You'd think that the most significant change for the new widely touted 'Xbox 360 Slim' would be its size, but surprisingly, it's not.
At 270mm in height, it's sufficiently shorter than the 310mm tall old 360. But it's only a measly half-a-centimeter slimmer (and fatter than the PS3 Slim) and, would you believe, it's actually slightly deeper than the old 360, too.
Just to make it easier at a glance, here are its dimensions beside the older model, and the PS3 slim just for some extra comparison:
- Xbox 360 250GB: 270mm x 75mm x 264mm, 2.9kg
- Xbox 360 Elite: 310mm x 80mm x 260mm, 3.5kg
- PS3 Slim: 290mm × 65mm ×290mm, 3.5kg
As you can see, its profile is not much 'slim' but more 'light'. It's the lightest of the current-gen consoles by a fair amount, although it's worth noting right now that the PS3 Slim's extra heft also counts for the system's internal power supply, which disappointingly remains external (albeit smaller than the previous power brick) in the new Xbox.
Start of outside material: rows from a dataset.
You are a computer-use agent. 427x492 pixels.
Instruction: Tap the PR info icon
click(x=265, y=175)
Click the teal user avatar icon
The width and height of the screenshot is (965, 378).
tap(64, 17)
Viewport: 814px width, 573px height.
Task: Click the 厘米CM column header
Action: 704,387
Instead, the more significant changes are in the console's aesthetics and hardware configuration. First of all, that matte plastic has been swapped for a super sexy gloss black.
Where the old console's bubble-like roundness wouldn't look too out of place on the Tomy Toys page of your Argos catalogue, the new console dons sharp edges and harsh lines that almost resemble a stealth fighter (fittingly so given its new quieter operating volume, but more on that later).
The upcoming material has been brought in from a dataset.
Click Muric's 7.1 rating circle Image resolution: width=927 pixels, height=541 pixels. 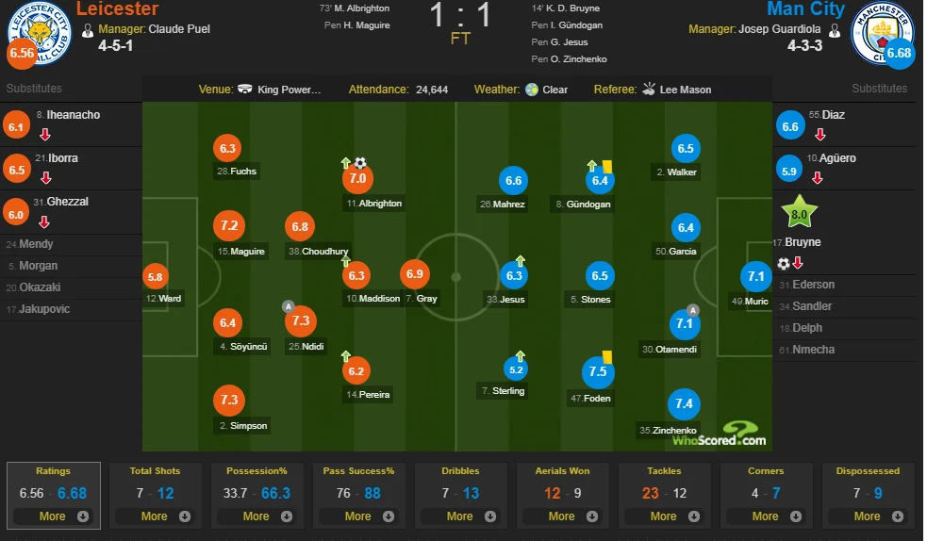(755, 276)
And then there's that grill on the side – a surprisingly large and aggressive opening that's more like something you'd expect from a third-party case mod than the usually reserved standard skin. Consoles usually hide away their tightly-packed insides but the new Xbox flaunts it, giving you a good look at the system's case fan.
The power and disc eject buttons are no longer the clunky things they were before. In fact you don't press them at all – they're capacitive touch buttons that respond to no more than a gentle prod.
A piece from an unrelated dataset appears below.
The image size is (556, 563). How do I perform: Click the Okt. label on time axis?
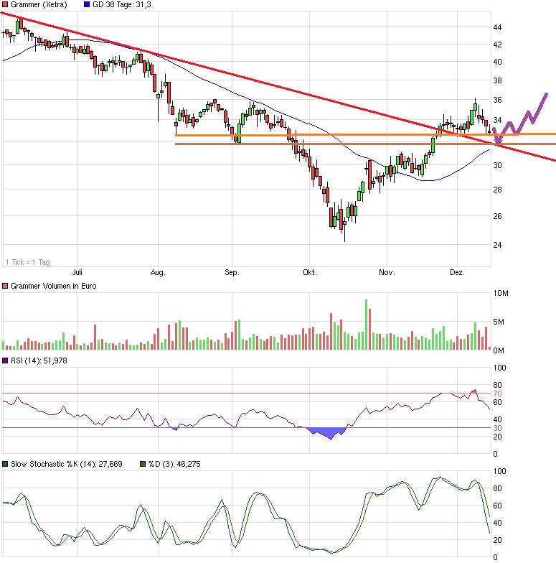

The console makes a funky beep sound to acknowledge your touch, but it's thankfully a more calming chime and not that horrible microwave-style bleep of the PS3.
The console's cleaner appearance is also partly thanks to the omission of the proprietary memory stick ports – MS updated the 360 recently to accept any USB stick as usable memory; a move which pretty much rendered the notoriously more expensive native memory cards redundant anyway.
The two front-loading USB ports remain, tucked neatly way behind a little flap which sits in line with the new bigger and more responsive controller sync button.
The console actually now has five USB ports total instead of the previous three, but those additional ones have been tucked away on the back of the console.
The new disc drive is considerably smoother and quieter than before. Now, we know some of you will, right off the bat, question MS' decision to stick with a disc tray rather than the admittedly sleeker slot-loading drive like on PS3 and Wii. Honestly speaking we would have preferred a slot loader too.
Anyhow, the new drive has none of that Aiwa tape deck-like clunkyness to it. We always wondered what part of the old Xbox could possibly make such a loud 'ker-chunk' sound as the drive closed – that teeth-gritting sound is no longer present here.
We tried moving the console while a disc was spinning inside – something that resulted in a severely scratched disc in the old console. The result? We're certain the result was even worse!
Clearly Microsoft has been unable to find a solution the intense centrifugal forces that bend the disc and make it touch harmful nearby surfaces in the drive. The console does in fact have a sticker on the front which warns against moving it while a disc is spinning. Does this make up for the flaw in our eyes? Not a chance.
On the backside
Flip the console round and you're greeted by a few new ports, too. As we said before, there are three USB ports back here instead of one. You'll now be able to plug a digital optical audio lead directly into the console for your 5.1 surround kits, instead of having to go through external ports on the AV lead.
Most interesting though is the 'Aux' port, which is basically where Kinect, Microsoft's new motion-sensing gadget releasing in November, will be plugged in. This port will both operate and power the device. Users of the old console will plug Kinect in via a USB adapter and draw power from a wall socket.
Video is delivered to your TV either via standard HDMI or the proprietary Xbox AV port, which is the same size as before so all your old AV cables will work, which is handy for anyone upgrading from the old console because, ridiculously, the new Xbox comes with no HD video leads whatsoever.
All you get in the box is the standard composite lead, which only does SD – and poorly at that. Everyone else will otherwise have to add the cost of an HDMI lead to their bill before they can see the crisp HD resolutions this machine is capable of.
There's an Ethernet network port back here too, although we'd like to think anyone grabbing the new console will make use of the now built-in Wi-Fi capability.
Finally, Microsoft is no longer bending you over a table with its £70 proprietary Wi-Fi adapter necessary before. Just turn it on and you're wireless right out of the box.